Caroline de Lange

Personal information
- Born: 27 July 1998 (age 28)
- Batting: Right-handed
- Bowling: Right-arm Legbreak Googly

International information
- National side: Netherlands;
- ODI debut (cap 94): 24 August 2022 v Ireland
- Last ODI: 12 August 2024 v Scotland
- T20I debut (cap 35): 26 June 2019 v Scotland
- Last T20I: 16 August 2024 v Scotland
- Source: Cricinfo, 6 October 2024

= Caroline de Lange =

Dutch cricketer (born 1998)

Caroline de Lange (born 27 July 1998) is a Dutch cricketer. She made her Women's Twenty20 International (WT20I) debut for the Netherlands, against Scotland, on 26 June 2019 in the 2019 ICC Women's Qualifier Europe tournament.

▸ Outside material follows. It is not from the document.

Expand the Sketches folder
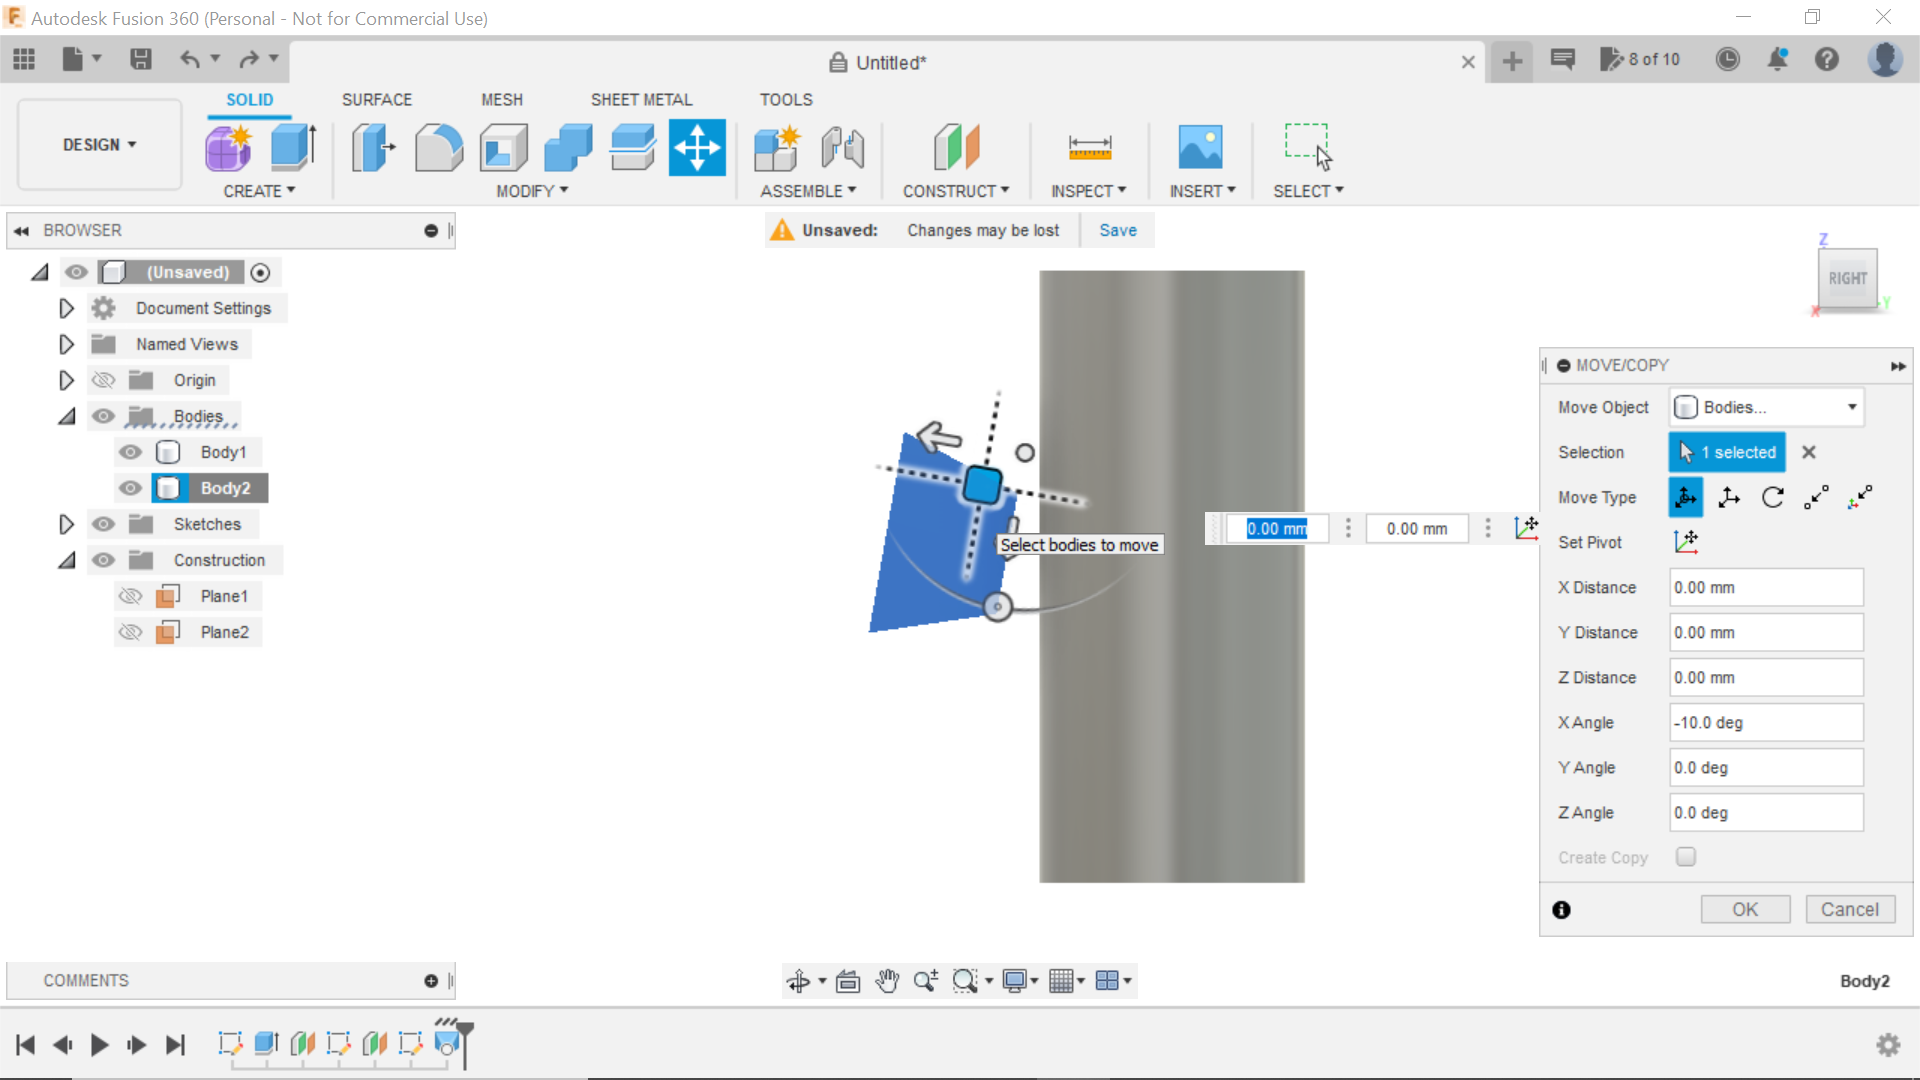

In August 2019, she was named in the Dutch squad for the 2019 Netherlands Women's Quadrangular Series. She played in the opening match of the series, against Ireland. Later the same month, de Lange was named in the Dutch squad for the 2019 ICC Women's World Twenty20 Qualifier tournament in Scotland. In October 2021, she was named in the Dutch team for the 2021 Women's Cricket World Cup Qualifier tournament in Zimbabwe.